What is required:
Your answer should repeat exactly the lines from the one holding "Screen dimensions: 748x508" through the end of the data, and it should contain no pictures.

Given records:

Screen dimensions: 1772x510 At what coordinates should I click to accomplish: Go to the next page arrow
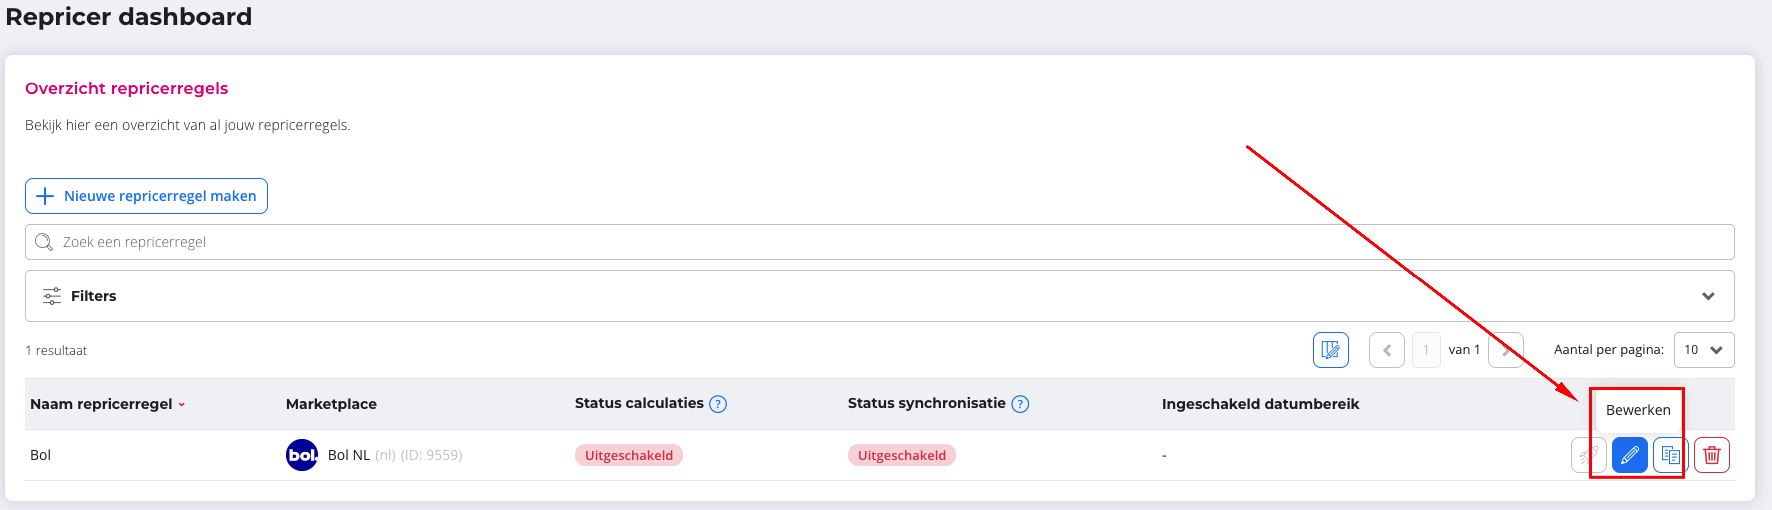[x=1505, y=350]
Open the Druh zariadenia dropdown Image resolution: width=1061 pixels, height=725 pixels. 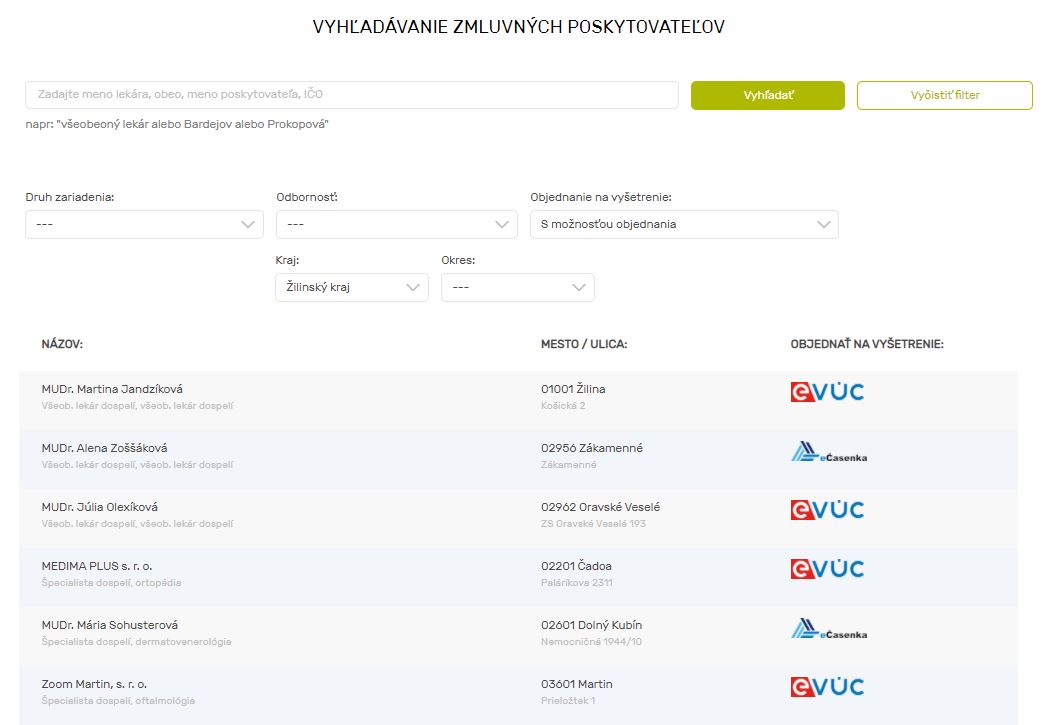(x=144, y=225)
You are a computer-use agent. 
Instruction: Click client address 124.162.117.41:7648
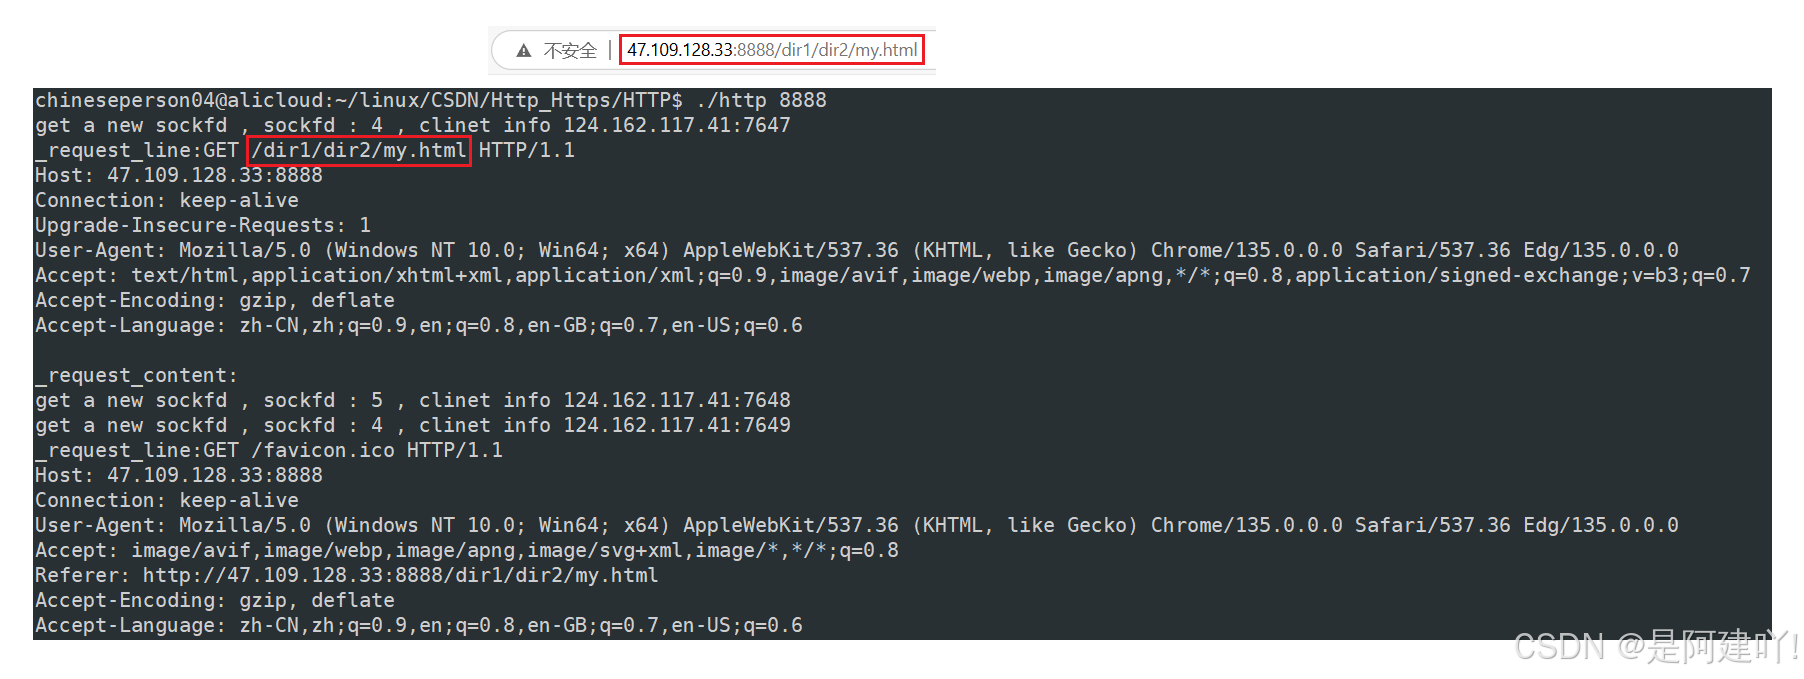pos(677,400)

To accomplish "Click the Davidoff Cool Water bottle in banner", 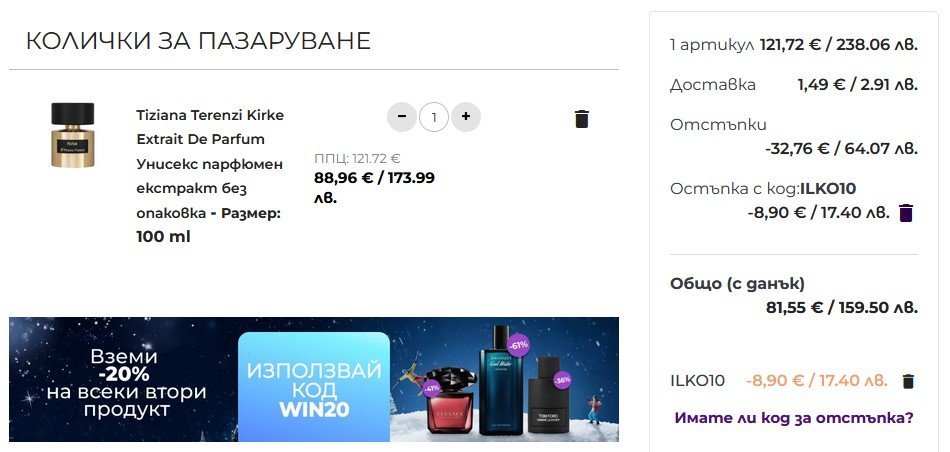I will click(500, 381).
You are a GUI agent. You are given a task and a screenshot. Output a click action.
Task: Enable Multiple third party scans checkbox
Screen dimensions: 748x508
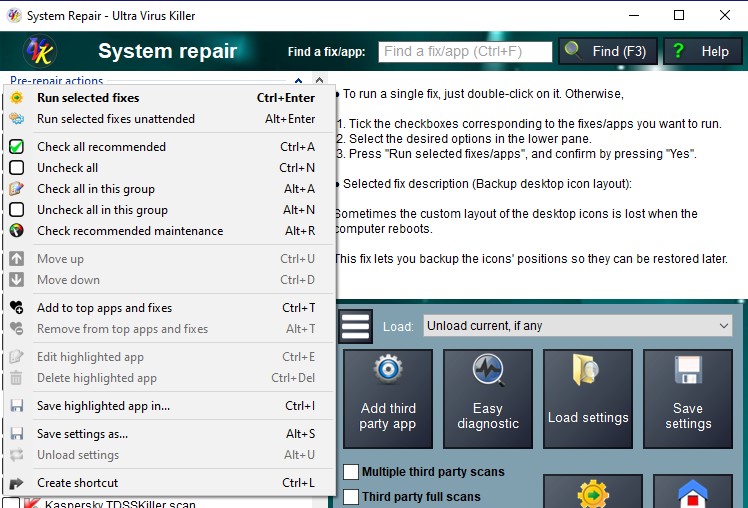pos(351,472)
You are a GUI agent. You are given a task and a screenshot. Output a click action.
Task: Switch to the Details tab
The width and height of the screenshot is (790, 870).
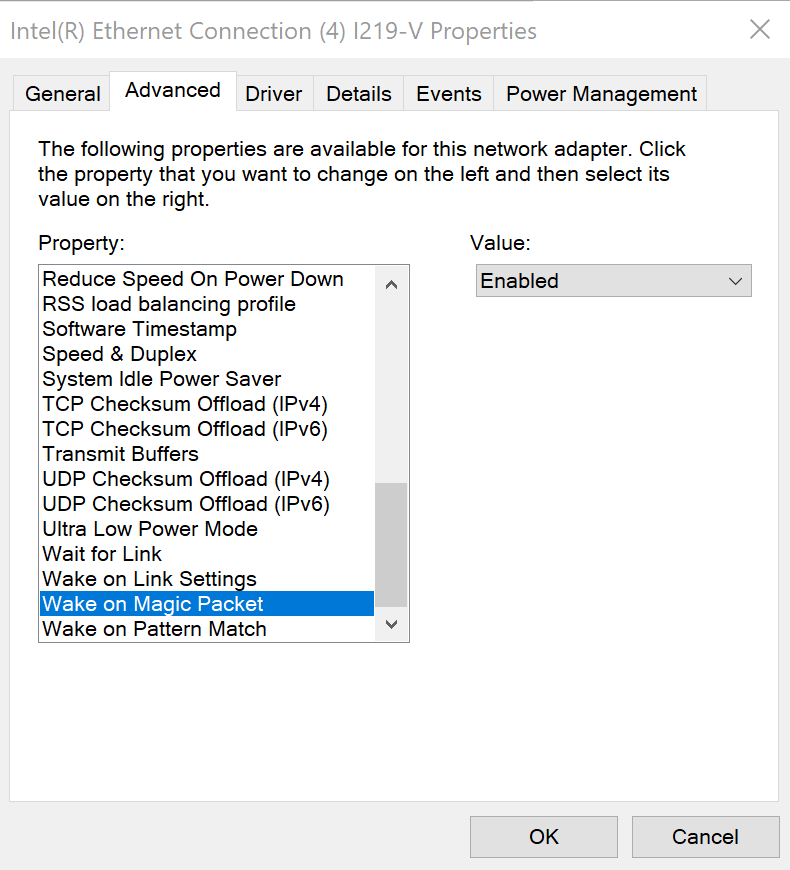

Response:
Screen dimensions: 748x508
pos(351,472)
You are a GUI agent. You are given a task and a screenshot. Output a click action.
Task: Switch to the Details tab
The width and height of the screenshot is (790, 870).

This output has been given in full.